Digging further, she learned a few things about Zoloft and even more about the FDA and its approval process for new drugs. Included were the following: pharmaceutical manufacturers could apply for approval to make drugs available to patients by showcasing only those clinical trials that show the drugs “work.” They were able to cover up any others that didn’t work out so favorably. Also, once a drug was approved, the FDA could request follow up studies, but had no way of enforcing those requests.

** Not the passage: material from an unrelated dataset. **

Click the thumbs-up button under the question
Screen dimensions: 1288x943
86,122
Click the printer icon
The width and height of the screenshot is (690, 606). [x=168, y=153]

It also turns out that among the people who have the power to approve or disapprove any given drug, are people who may benefit financially from the sale of the drug. Think about that for a moment…. A panel of professionals is supposed to objectively determine whether a pharma company can make millions or billions of dollars on a drug — and some of those people will be the ones who make money when it’s sold.
Objective? I think not.
And here’s a big one, too — more than half the FDA’s budget for considering whether or not drugs should be approved comes from the fees paid to them by the pharma companies. So, when paired with the revelation above about who sits on the review panels?
Scary, isn’t it?
In September, the laws changed for how drugs will get approved, and what follow up will be required. The law goes into effect within 18 months. Kim was a large force in getting the changes made, as was Consumer’s Union, the publisher of Consumer Reports.
The changes affected were: All clinical trials used to prove a drug is — or isn’t — safe will be made public. There will be some new regulations on the drug ads we see. All print ads will have a toll free number and a web address to help consumers report problems. The numbers of reviewers on the approval panel with ties to drug companies will be reduced (but not eliminated). But no change has been made to how the FDA’s budget is put together — meaning — approvals will continue to be influenced by contributions made by the pharma companies seeking those approvals.
There’s not much of a message here for us as individual patients and consumers — except — to be thankful we have people like Kim Witczak who take their pain and suffering from the loss of a loved one and turn it away from blaming and into fixing. You can learn more at Kim’s website, WoodyMatters.org .
Healthcare will be safer because of Kim’s work, and that of Consumer’s Union, too. Fixers at their finest.